Too Many to Count: Factors Driving Fertilizer Prices Higher and Higher

Among farmers and ranchers, very few topics are being discussed as much as the skyrocketing cost of fertilizer and increasing concerns regarding availability. Given that fertilizer costs account for approximately 15% of total cash costs in the U.S., fertilizer prices are the number one issue on farmers’ minds as they begin to set up purchases for the 2022 growing season. Unfortunately, the fertilizer sticker price farmers in some areas are reporting is up more than 300% and delivery times are anyone’s best guess. We’ve seen this before, in 2008. During the 12 months ending in April 2008, nitrogen prices increased 32%, phosphate prices increased 93% and potash prices increased 100%. Prices remained there through 2009, then dropped, ultimately returning to pre-2007 levels by the end of 2009. That price surge was associated with strong domestic and global demand, low fertilizer inventories and the inability of the U.S. fertilizer industry to adjust production levels. This time around, those same factors are at play, along with several others that add an extra layer of uncertainty.

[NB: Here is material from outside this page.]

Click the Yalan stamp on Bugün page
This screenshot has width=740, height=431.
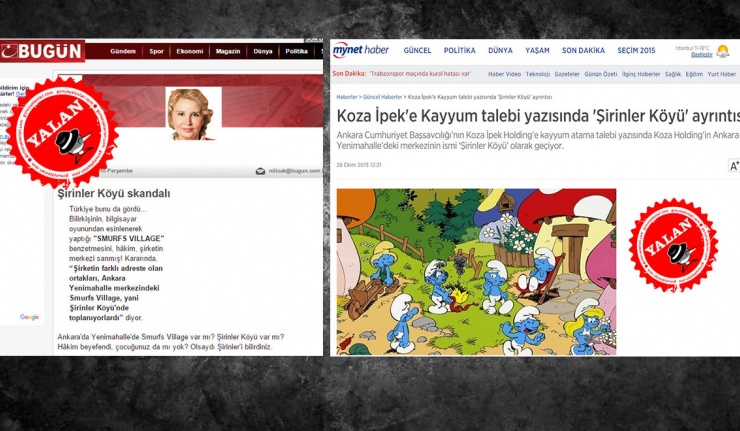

This article dives into a number of the short- and long-run factors impacting fertilizer supply and demand to provide context to the increasingly expensive production input.

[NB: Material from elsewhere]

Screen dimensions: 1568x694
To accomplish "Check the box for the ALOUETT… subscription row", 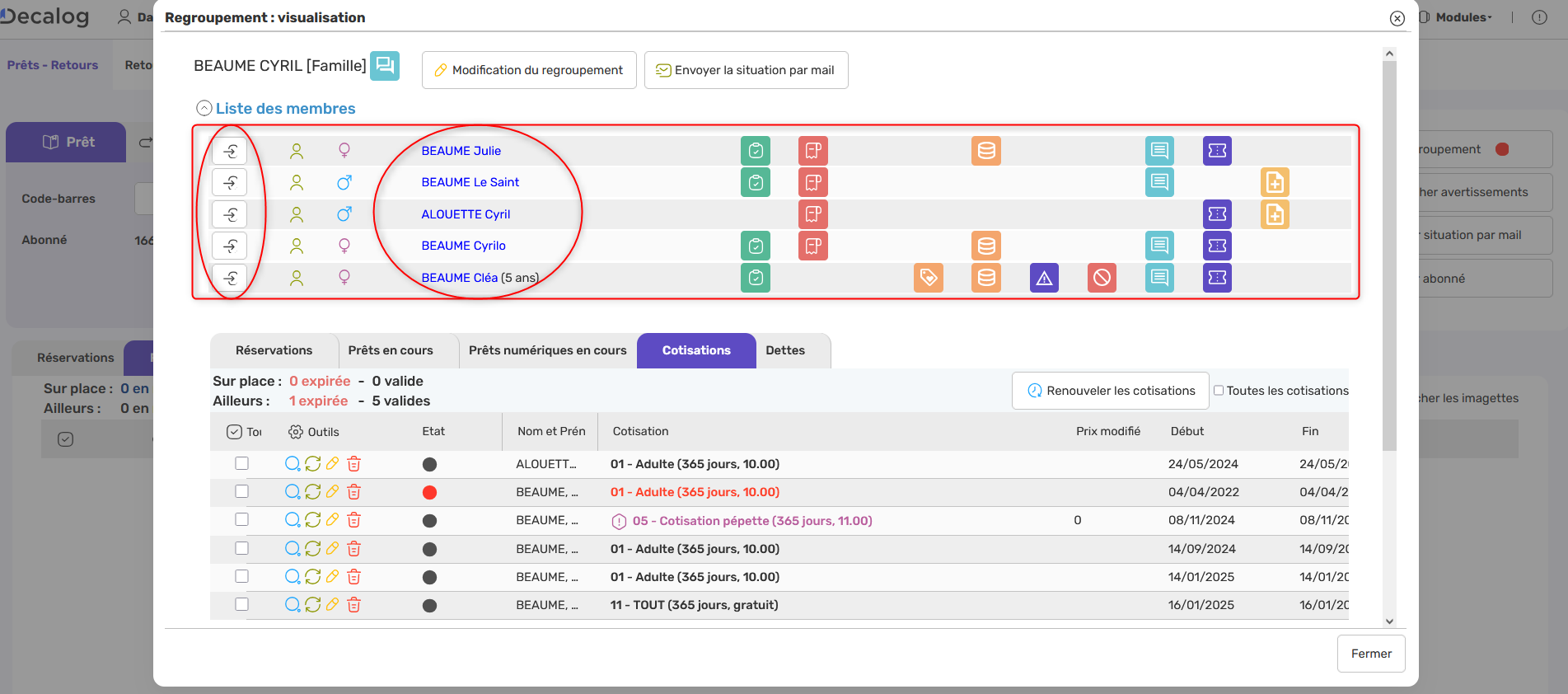I will pyautogui.click(x=241, y=463).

All major nutrients used in the production of primary row crops in the U.S., nitrogen (in the forms of anhydrous ammonia, urea, or liquid nitrogen), phosphorus (diammonium phosphate – DAP and monoammonium phosphate – MAP) and potassium (potash), have experienced varying degrees of upward price pressure. Compared to September 2020 prices, ammonia has increased over 210%, liquid nitrogen has increased over 159%, urea is up 155%, and MAP has increased 125%, while DAP is up over 100% and potash has risen above 134%.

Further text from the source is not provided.